Can you find the lines of the listing that include "give" and copy every one?

• SUPPLIED DATA:
-=-=-=-=-

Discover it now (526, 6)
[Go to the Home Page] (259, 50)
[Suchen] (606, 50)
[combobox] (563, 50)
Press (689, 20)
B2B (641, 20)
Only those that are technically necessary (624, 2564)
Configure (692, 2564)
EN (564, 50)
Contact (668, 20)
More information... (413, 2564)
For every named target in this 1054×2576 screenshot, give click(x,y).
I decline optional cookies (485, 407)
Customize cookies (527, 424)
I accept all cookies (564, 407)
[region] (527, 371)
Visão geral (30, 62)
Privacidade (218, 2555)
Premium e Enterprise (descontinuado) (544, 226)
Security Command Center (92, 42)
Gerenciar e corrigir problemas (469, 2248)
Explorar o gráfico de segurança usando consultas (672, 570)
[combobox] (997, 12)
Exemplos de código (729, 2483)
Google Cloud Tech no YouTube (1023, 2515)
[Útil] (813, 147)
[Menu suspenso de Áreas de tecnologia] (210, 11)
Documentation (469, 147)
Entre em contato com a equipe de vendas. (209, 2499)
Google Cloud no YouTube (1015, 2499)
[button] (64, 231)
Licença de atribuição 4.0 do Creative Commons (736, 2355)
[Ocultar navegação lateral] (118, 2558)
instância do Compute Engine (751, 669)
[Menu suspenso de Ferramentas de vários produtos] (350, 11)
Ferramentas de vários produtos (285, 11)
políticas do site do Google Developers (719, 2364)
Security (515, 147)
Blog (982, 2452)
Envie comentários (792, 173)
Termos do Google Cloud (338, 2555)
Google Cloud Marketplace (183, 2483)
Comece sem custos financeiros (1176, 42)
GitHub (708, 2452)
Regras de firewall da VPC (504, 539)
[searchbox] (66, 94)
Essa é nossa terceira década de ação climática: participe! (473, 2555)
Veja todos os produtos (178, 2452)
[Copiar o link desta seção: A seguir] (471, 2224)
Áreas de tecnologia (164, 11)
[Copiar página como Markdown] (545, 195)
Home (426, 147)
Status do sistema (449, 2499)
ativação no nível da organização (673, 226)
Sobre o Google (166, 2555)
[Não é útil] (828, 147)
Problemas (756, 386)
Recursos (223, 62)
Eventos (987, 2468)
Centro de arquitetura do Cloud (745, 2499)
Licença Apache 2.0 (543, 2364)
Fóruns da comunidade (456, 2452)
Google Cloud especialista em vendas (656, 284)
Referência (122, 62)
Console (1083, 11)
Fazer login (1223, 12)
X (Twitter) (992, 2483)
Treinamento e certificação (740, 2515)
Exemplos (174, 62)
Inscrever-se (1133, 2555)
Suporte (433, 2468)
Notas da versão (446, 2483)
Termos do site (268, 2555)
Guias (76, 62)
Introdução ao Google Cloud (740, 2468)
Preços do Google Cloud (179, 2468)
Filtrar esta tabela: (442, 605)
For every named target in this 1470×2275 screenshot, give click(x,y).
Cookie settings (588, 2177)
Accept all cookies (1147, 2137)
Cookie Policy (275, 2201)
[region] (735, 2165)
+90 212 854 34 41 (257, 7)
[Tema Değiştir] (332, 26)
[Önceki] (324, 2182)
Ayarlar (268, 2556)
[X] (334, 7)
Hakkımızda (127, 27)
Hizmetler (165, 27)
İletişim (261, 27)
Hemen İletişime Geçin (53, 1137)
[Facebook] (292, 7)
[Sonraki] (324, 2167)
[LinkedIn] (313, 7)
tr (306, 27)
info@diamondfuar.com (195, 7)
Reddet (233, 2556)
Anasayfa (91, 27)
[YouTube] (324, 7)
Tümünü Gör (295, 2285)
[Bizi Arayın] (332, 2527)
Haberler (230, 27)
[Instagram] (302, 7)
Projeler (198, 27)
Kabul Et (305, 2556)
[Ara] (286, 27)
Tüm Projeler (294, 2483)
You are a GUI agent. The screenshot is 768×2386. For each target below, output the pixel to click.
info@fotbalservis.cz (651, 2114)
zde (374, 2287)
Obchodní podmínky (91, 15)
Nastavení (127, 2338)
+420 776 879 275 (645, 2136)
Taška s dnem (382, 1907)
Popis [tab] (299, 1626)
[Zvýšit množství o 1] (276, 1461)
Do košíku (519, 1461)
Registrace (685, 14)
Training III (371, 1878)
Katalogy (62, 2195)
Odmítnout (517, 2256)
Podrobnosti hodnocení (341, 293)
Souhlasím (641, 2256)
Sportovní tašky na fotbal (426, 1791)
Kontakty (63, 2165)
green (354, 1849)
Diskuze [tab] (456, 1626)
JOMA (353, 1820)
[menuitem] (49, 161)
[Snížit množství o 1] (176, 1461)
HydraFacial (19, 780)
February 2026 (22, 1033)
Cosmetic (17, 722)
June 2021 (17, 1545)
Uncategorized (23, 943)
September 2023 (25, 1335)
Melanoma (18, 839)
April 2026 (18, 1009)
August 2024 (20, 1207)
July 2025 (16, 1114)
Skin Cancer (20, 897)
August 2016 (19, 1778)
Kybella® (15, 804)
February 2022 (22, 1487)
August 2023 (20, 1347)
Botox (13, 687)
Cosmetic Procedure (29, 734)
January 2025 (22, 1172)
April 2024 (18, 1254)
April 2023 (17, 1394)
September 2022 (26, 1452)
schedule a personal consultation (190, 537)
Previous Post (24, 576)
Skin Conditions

-=-=-=-=-

• ANSWER AREA:
For every named target in this 1054×2576 screenshot, give click(x,y).
For every named target in this 1470×2275 screenshot, give click(x,y).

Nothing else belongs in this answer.